2.12k reviews for:

The Corrections

Jonathan Franzen

3.74 AVERAGE

emotional reflective tense fast-paced
Plot or Character Driven: Character
Strong character development: Yes
Loveable characters: Complicated
Diverse cast of characters: Complicated
Flaws of characters a main focus: Yes

Fantastic in every, no, I correct: most of the details. Admirable how one family is being disected in to smaller stories that accumulate back to one.

A book where all the characters are miserable. They are miserable in the sense that they are very unhappy, and miserable in the other sense in that it would not be enjoyable to know them in real life.

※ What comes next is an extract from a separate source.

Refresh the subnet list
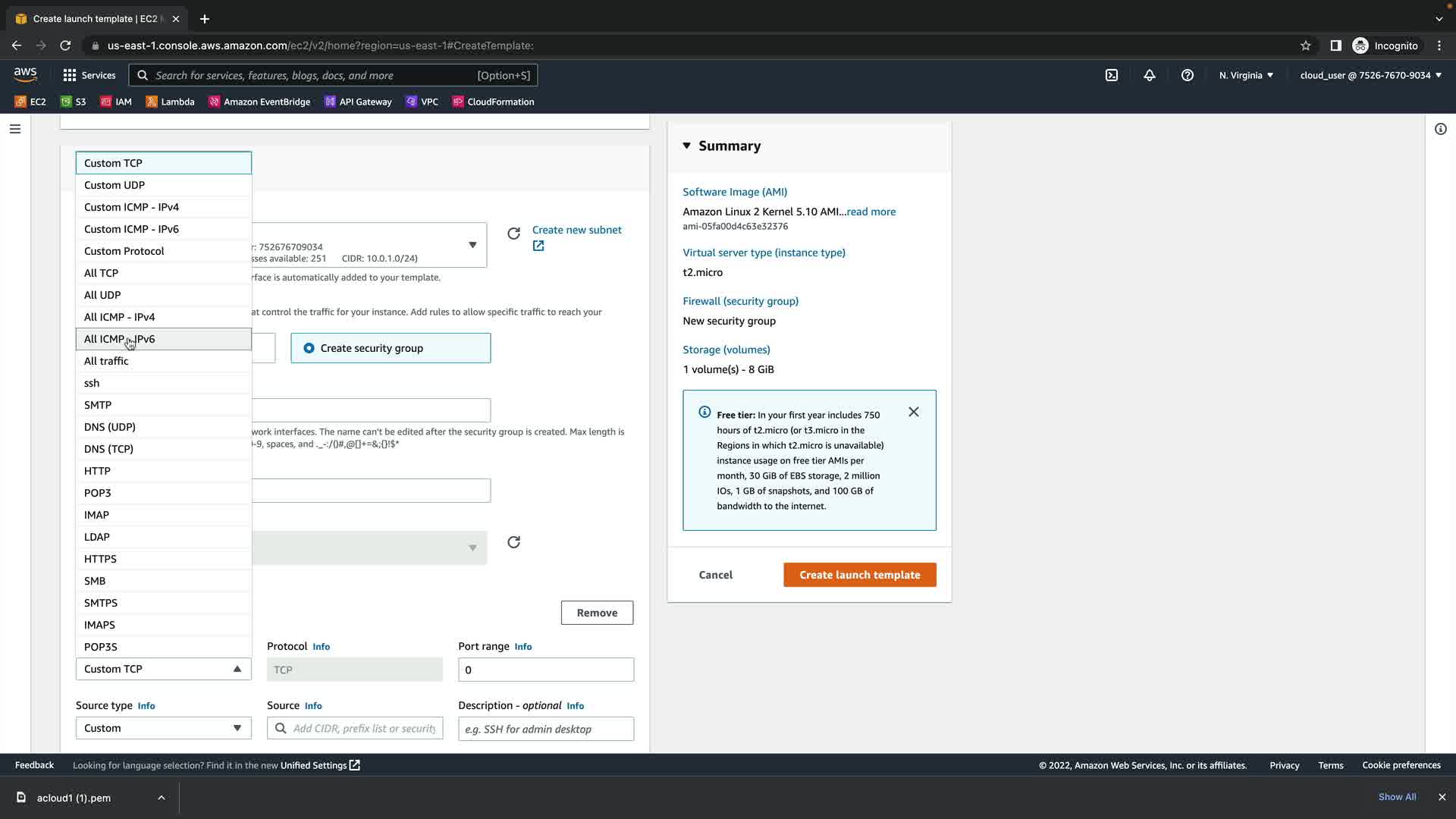The height and width of the screenshot is (819, 1456). pyautogui.click(x=513, y=234)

But the misery is what makes this book enjoyable. It's full of great prose that allows you to understand all these family members even if you don't sympathize with them and then it finds a way for you to somehow still want the best for them at the end. On top of it all, it's funny and gives a unique perspective on topics as varied as disability, the role of family, lust, revenge, desire, anti-depressants, and status.

So much of the prose is great, but too long to include in a Goodreads review. But here are two that I liked:

"And yet Sylvia was struck by the contrast between the online porn and her unfinished drawing of Withers. Unlike ordinary lust, which could be appeased by pictures or by pure imagination, the lust for revenge could not be tricked. The most graphic image couldn't satisfy it. This lust required the death of a specific individual, the termination of a specific history. As the menus said: NO SUBSTITUTIONS."

----------------

"Aslan will help you," Hibbard assured her in a more sober voice. "A lot of travelers consider it a more important investment even than cancellation insurance. With all the money you've paid for the privilege of being here, Enith, you have a right to feel your best at every moment. A quarrel with your spouse, anxiety about a pet you've left behind, a perceived snub where none was intended: you can't afford these bad feelings. Think of it this way. If Aslan prevents you from missing just one prepaid Pleasurelines activity due to your subclinical dysthymia, it has paid for itself, by which I mean that your flat-fee consultation with me, at the end of which you'll receive eight complimentary SampLpaks of thirty-milligram Aslan 'Cruiser,' has paid for itself."

At times heavy-handed, and overall a little unbelievable in its coincidences (both fortunate and misfortunate), this book still manages to capture the complexity of a cast of very different characters in a very compelling way. I found myself regularly alternating between hating and loving (or, at least, pitying) them all a bit, and the narrative style did a good job of balancing when those sensations occurred. I read this largely due to reading about Franzen's friendship with David Foster Wallace and the ideas they discussed regarding fiction, and viewing it somewhat through that lens provided an interesting jumping-off point, but the ideas definitely stand on their own regardless.

A look at the eccentricities of the average family. 
Each character is so unique, and flawed, and frustrating in their own way. One in particular seemed downright evil and I cringed when I read her name.

Well written and engaging this book was a pleasant surprise

Forever famous, if nothing else, at least for the fight he put up about Oprah choosing his book. Too bad that's the only reason this book ever hit ANYONE'S radar. So, if Franzen is still enough of a butthole to be cursing Oprah from the yacht that her publicity bought him, he deserves his own unhappiness.

cnewquist's review

4.0
challenging dark emotional funny reflective sad slow-paced
Plot or Character Driven: Character
Strong character development: Yes
Loveable characters: No
Diverse cast of characters: No
Flaws of characters a main focus: Yes

Thoroughly enjoyable but I’ll be damned if I liked a single character.
challenging emotional funny reflective sad slow-paced
Plot or Character Driven: Character
Strong character development: Yes
Loveable characters: Yes
Diverse cast of characters: Complicated
Flaws of characters a main focus: Yes

Hmmm. That was interesting and also kind of a messy book. I think there were genuinely intriguing criticisms of pre-Y2K society, but also some genuinely stupid sexual generalizations about women. I think three stars should call it even (though probably a little generous).

bedivine's review against another edition

DID NOT FINISH

I hated every character in this book so much, I couldn't finish reading it. I wanted them all to die in a firey explosion

*Spoiler: I did read the last page and was disappointed to find they did not.